-- What you have to do --
Write out the records word for word, with no pictures.

-- Task input --

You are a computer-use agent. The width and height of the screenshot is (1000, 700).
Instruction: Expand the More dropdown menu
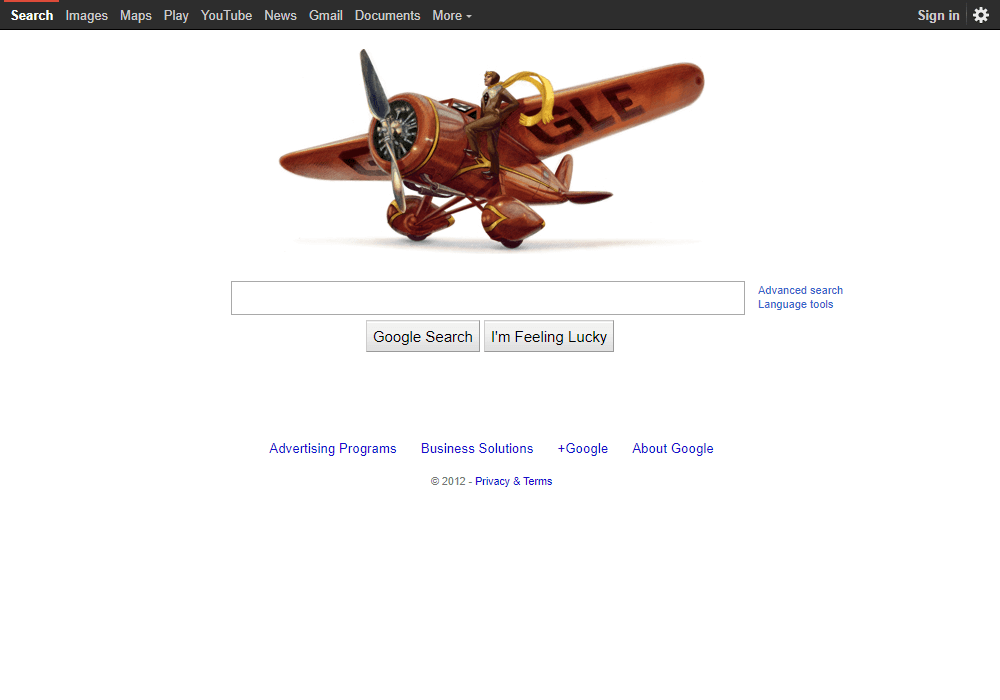click(x=452, y=15)
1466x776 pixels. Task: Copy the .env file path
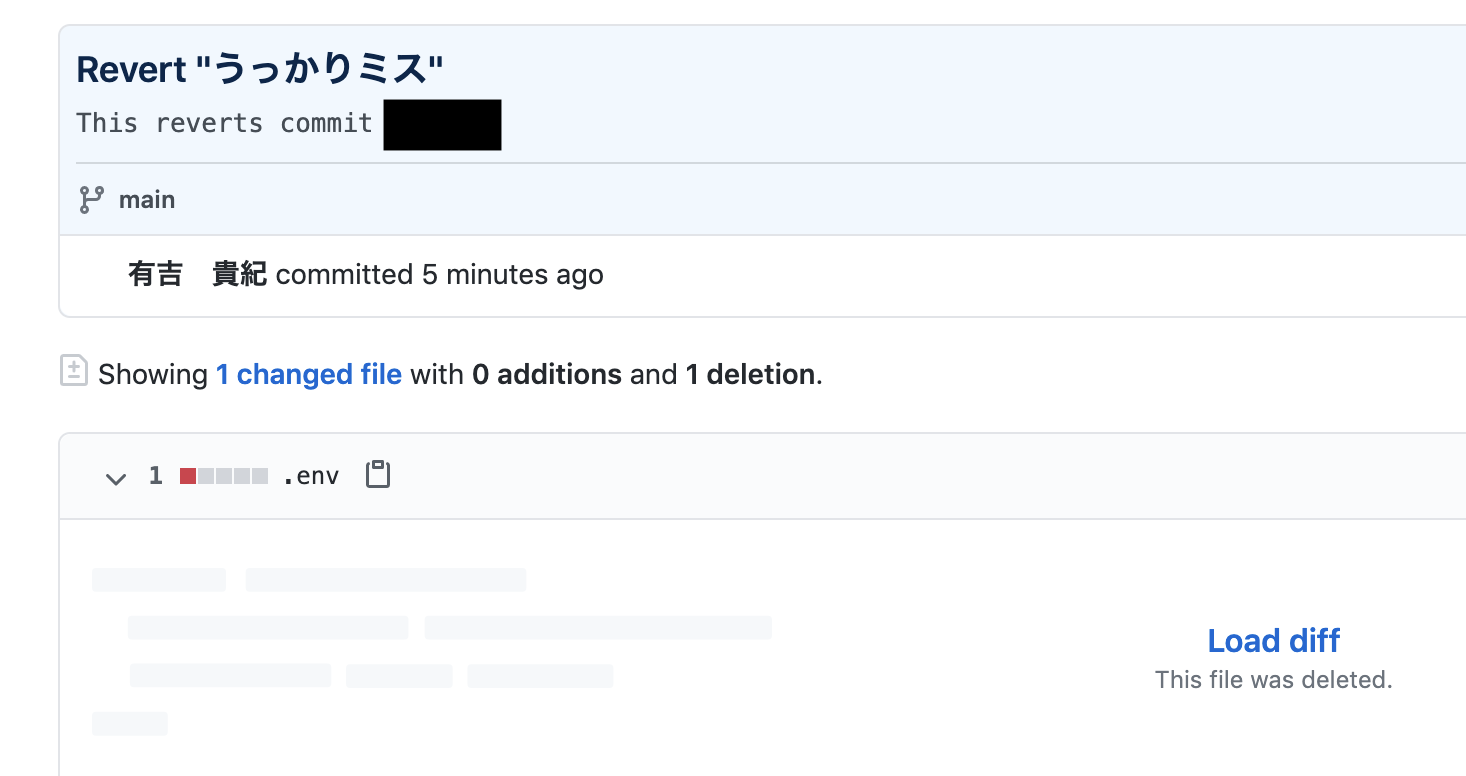[x=378, y=475]
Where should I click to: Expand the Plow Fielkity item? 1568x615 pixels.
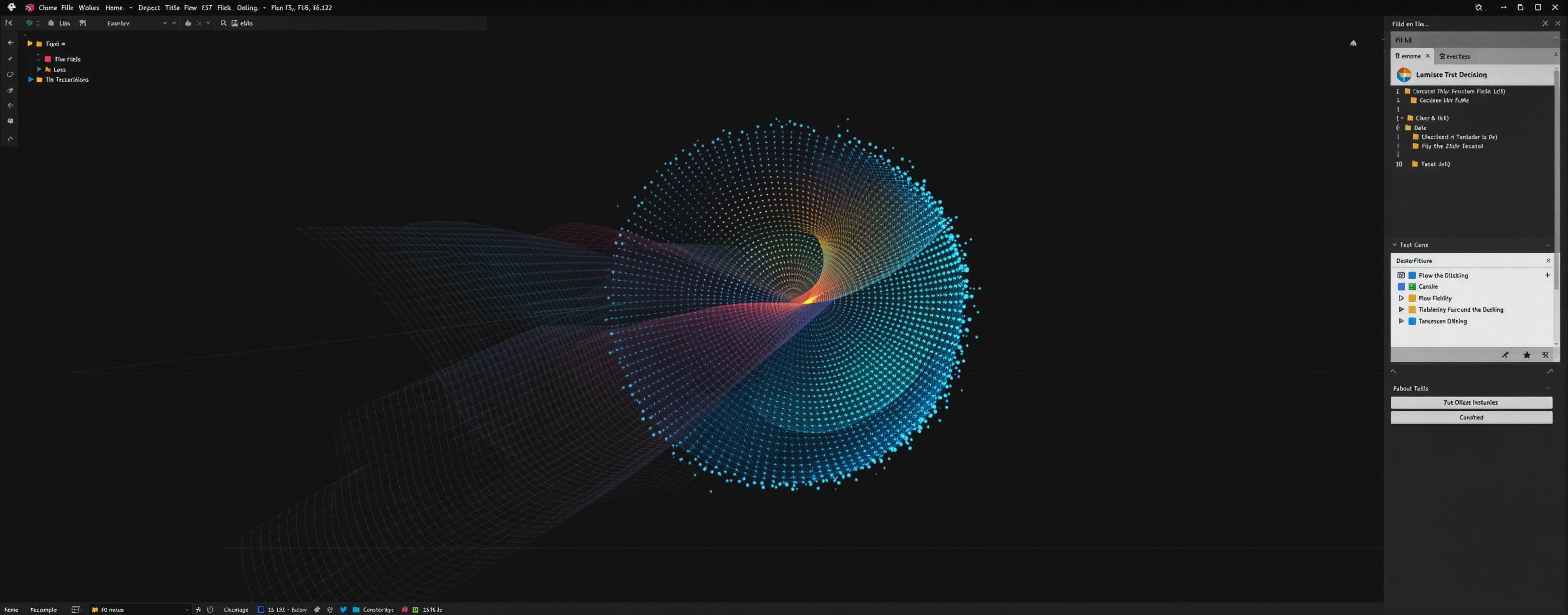(x=1401, y=298)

-- Written response --
You are a computer-use agent. The width and height of the screenshot is (1000, 700).
Instruction: Expand the More dropdown menu
click(x=452, y=15)
1466x776 pixels. Task: Copy the .env file path
[x=378, y=475]
Where should I click to: Expand the Plow Fielkity item? 1568x615 pixels.
(x=1401, y=298)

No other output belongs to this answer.